Dr. Emily Nusbaum, Professor of Disability studies at USF School of Education was instrumental in bringing a new documentary film Dan Habib's "Intelligent Lives" to Mission High School in San Francisco on December 12, 2018.

"Intelligent Lives" is a film that asks us to question the very construct of intelligence and how it has been historically measured, through the stories of 3 young people. It addresses the way race and disability have co-constructed one another and asserts the power of interdependence and relationship.

Over 200 attended the screening, including SFUSD administrators, special education/teacher education faculty from across the bay area, teachers, and families. The screening was followed by a panel and Q&A with the filmmaker and 4, disabled young adults from the community , Stephanie Ching, XIANNA (Z-Anna) Rodriguez, Isaac Haney-Owens and Danielle Liebl, about their lives, their work and their educational experience.

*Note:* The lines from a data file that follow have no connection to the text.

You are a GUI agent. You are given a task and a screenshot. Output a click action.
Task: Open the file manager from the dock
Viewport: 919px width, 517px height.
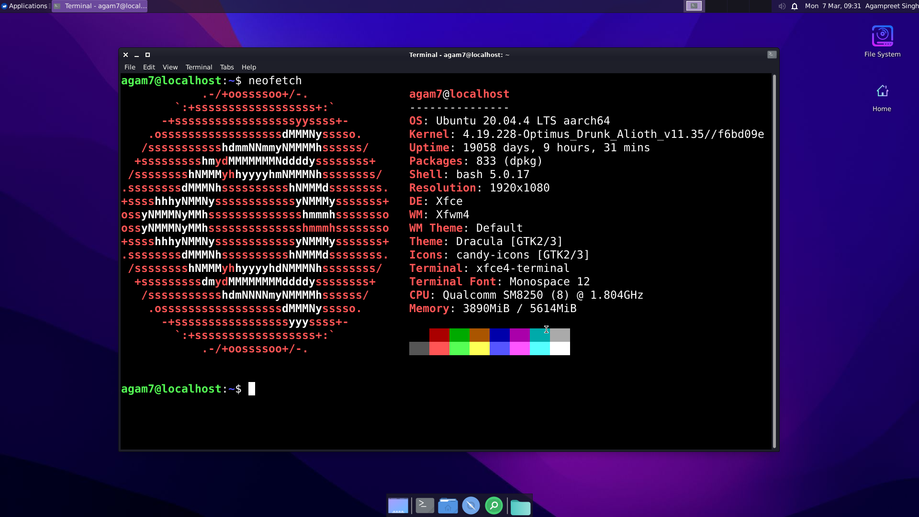pyautogui.click(x=448, y=506)
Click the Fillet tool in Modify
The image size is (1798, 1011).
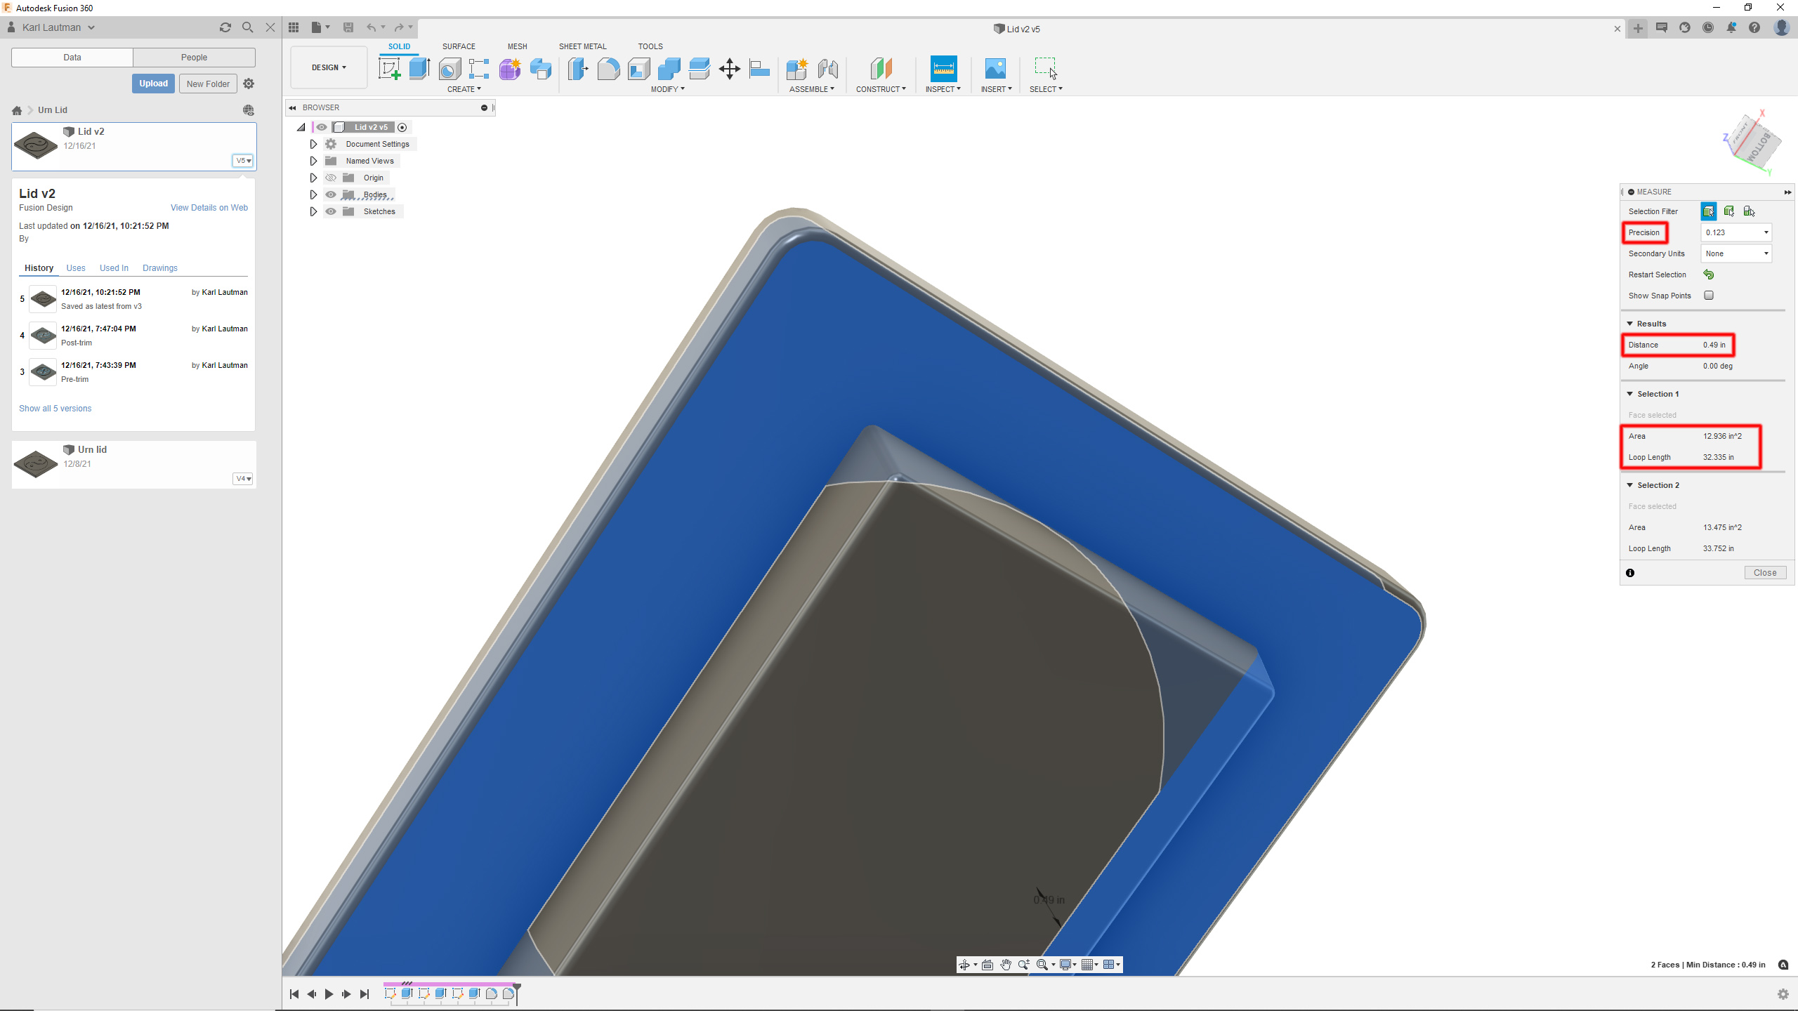point(608,69)
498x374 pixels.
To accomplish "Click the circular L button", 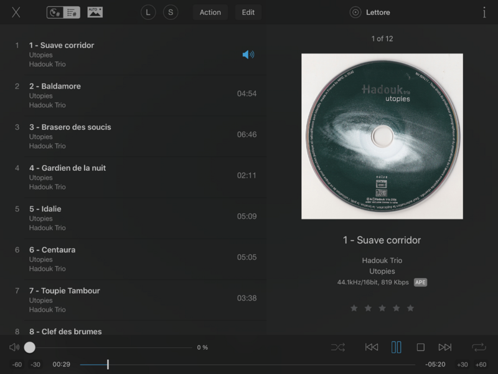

Dr. Nusbaum noted, “this film was significant as it demonstrates the damage that historical notions of intelligence have done - from American eugenics, institutionalization, and sterilization of those labeled with intellectual disability. And it tries to really complicate how each of us thinks about who gets identified as "intelligent" through the stories of these 3 young people and their families. It provides a wonderful foundation to begin this important conversation with teachers, teacher educators, and other education professionals-- those who provide or deny access to mainstream educational environments based on normative conceptions of "intelligence."”

Co Sponsors included San Francisco Unified School District, Support for Families of Children with Disabilities, the Parent Advisory Councils in SFUSD and the University of San Francisco School of Education.